What you are asked to do
What lines below mention the word "Open"? Copy each one.

Dataset records
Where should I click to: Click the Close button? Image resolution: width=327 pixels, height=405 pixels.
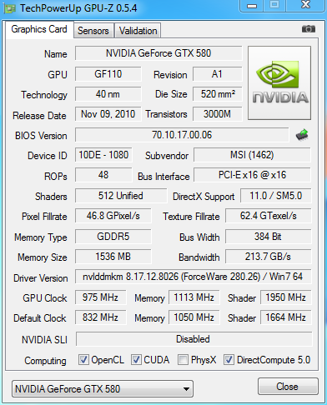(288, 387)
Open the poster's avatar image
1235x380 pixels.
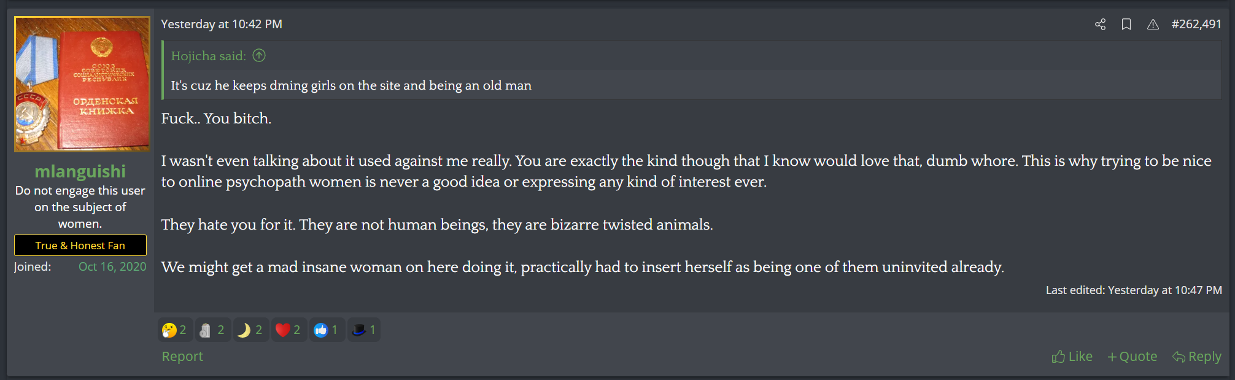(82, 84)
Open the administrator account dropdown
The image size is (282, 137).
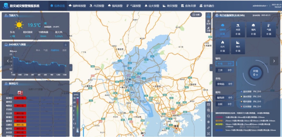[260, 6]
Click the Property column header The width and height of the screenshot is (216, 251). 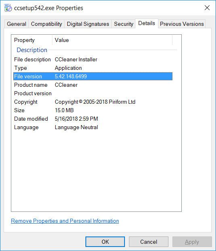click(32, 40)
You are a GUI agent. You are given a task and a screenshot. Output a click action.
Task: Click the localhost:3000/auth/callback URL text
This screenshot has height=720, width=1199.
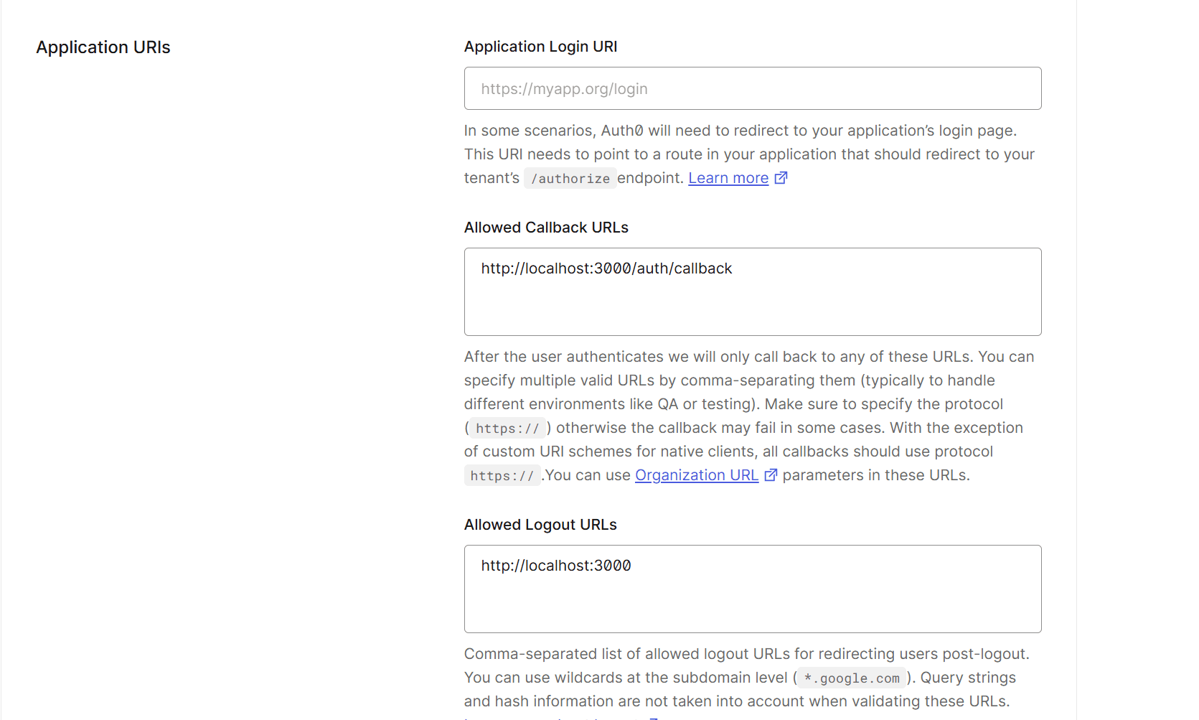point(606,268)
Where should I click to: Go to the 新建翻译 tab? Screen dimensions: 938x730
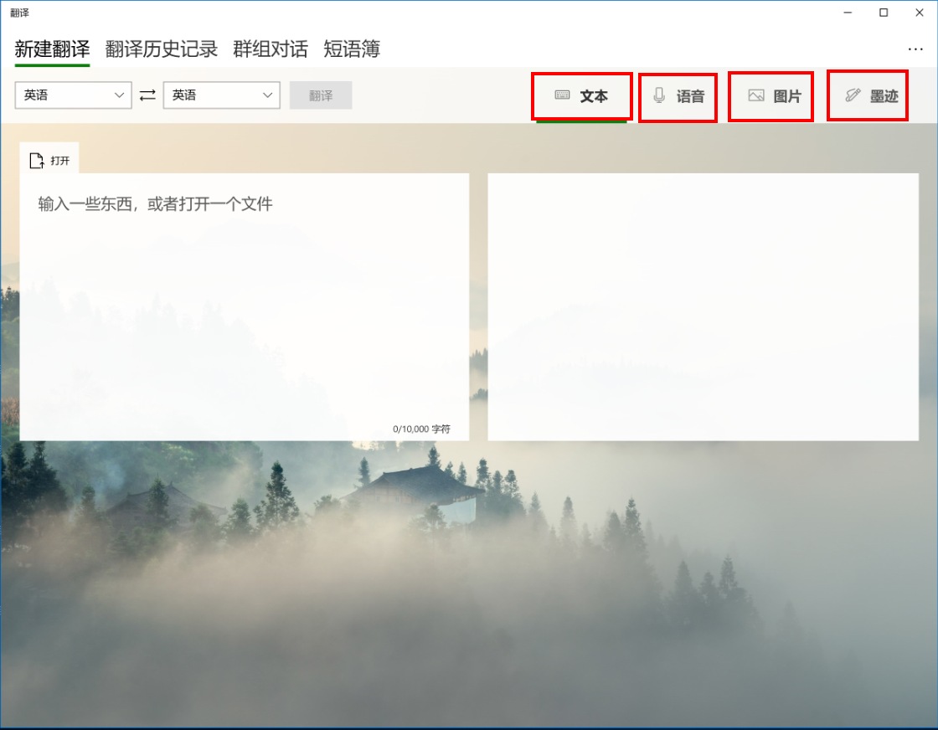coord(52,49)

Your response
Open the poster's avatar image
Open the administrator account dropdown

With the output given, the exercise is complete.